Repeating the experimental method at least 3 times ensures reliability (in exams, say 5!). To effectively evaluate reliability, both the processes and data analysed. Ultimately, the conditions under which data is measured must be identical, thereby yielding similar results. The following questions should be evaluated in a discussion of reliability:
- Has at least 4 trials been conducted?
- Has quantitative data been averaged?
- Have the same instruments/observers been consistently used for each trial?
- Have random errors (such as parallax error, human judgement/reflex error) been minimised?
- Have instruments with a suitable limit of reading been used (generally, the smaller the limit of reading, the greater the reliability)?
Validity:
As defined by the NSW Board of Studies, validity is the extent to which the processes and resultant data measure what was intended.
As such, gathered data must be completely relevant to the aim and hypothesis of the investigation. Evaluation of validity involves analysis of both the processes and data obtained. The following questions should be evaluated in a discussion of validity:
- Was the appropriate independent and dependent variables selected?
- Was the selected measuring apparatus used able to measure the intended independent and dependent quantity(s) accurately?
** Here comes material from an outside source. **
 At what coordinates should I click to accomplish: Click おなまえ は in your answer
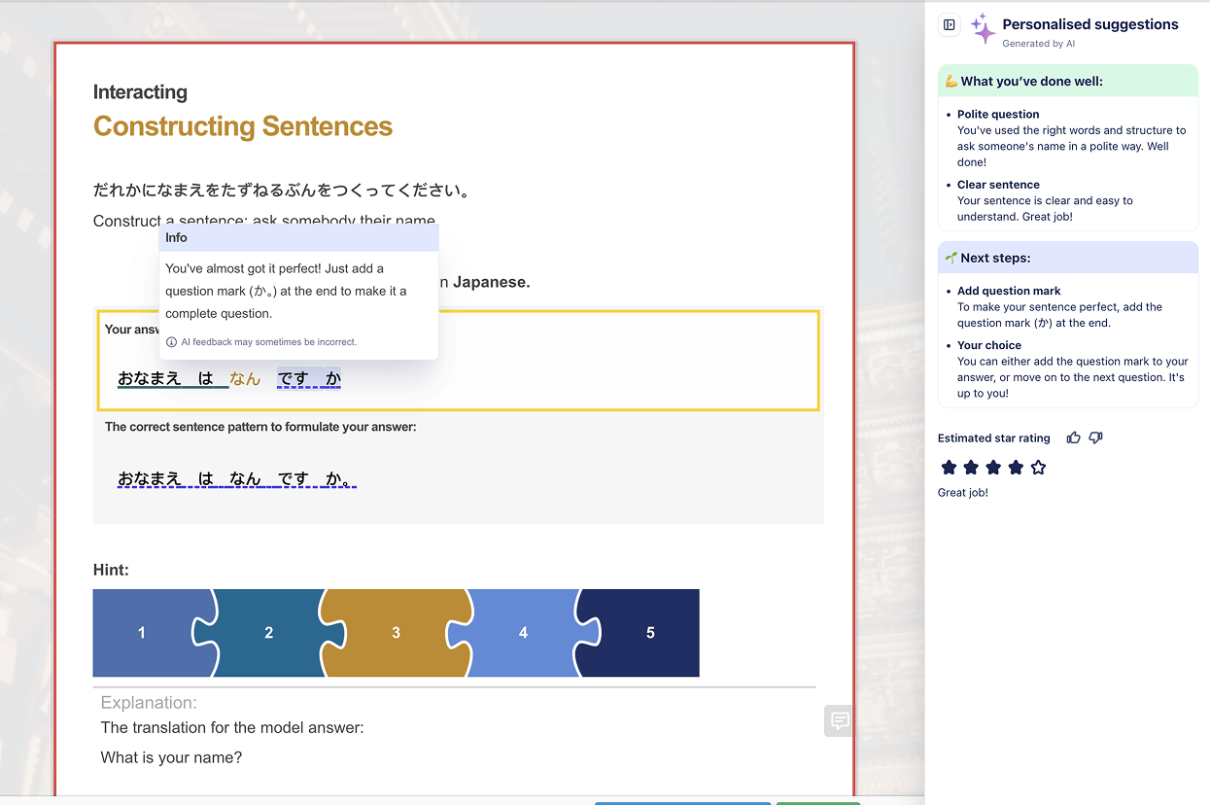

- Were other variables suitably controlled (i.e. constant room temperature for all trials, or same quantity of variables used)?
- Were any systematic errors (such as zero error and technical defaults) suitably minimised and/or controlled?
Accuracy:
Accuracy is the closeness of a measured value to its true values and allows valid conclusions to be made. The accuracy of data is considered by analysing the precision of measurement and errors. One way to enhance the accuracy of data is to use measuring instruments with relatively a relatively small limit of reading. Errors in experimental design harm the accuracy of data and ultimately impede both the reliability and validity of the investigation. Several causes of inaccurate results are:
- The use of measuring instruments with an unsuitable limit of reading.
- The use of measuring instruments with errors in their function (may be due to old age or is not zeroed before use creating a systematic error).
- Random errors, such as human reflexes/reaction or parallax error (e.g. reading the volume of liquid in beaker from above the beaker)
- The quantity that is being measured may be constantly changing or has non-uniformity (e.g. length of head-hair)
Random Errors:
Random errors are caused by unknown and unpredictable changes in the experiment (e.g. due to the instruments or environmental conditions). These are statistical fluctuations in both directions about the true value and thus repetition and statistical analysis can reduce such effects. Random errors can be reduced in several ways:
- Make sure you know how to read the scales on the instruments, and that you align yourself correctly each time you take a measurement.
- Take multiple measurements (repetition increases reliability), before calculating an average for the gathered quantitative data (reducing random error).
Systematic Errors:
Systematic errors are caused by measuring instruments either being used incorrectly or possessing damage to their structure and thus harming their function. Systematic errors limit accuracy and thus the following steps should be taken to reduce such errors:
- Check all instruments against a standard before conducting the investigation. Zero settings should be checked and adjusted (i.e. calibrated).
- Instructions for the use of instruments should always be available, read and followed carefully.
- Corrections for instrument bia should be made, if necessary.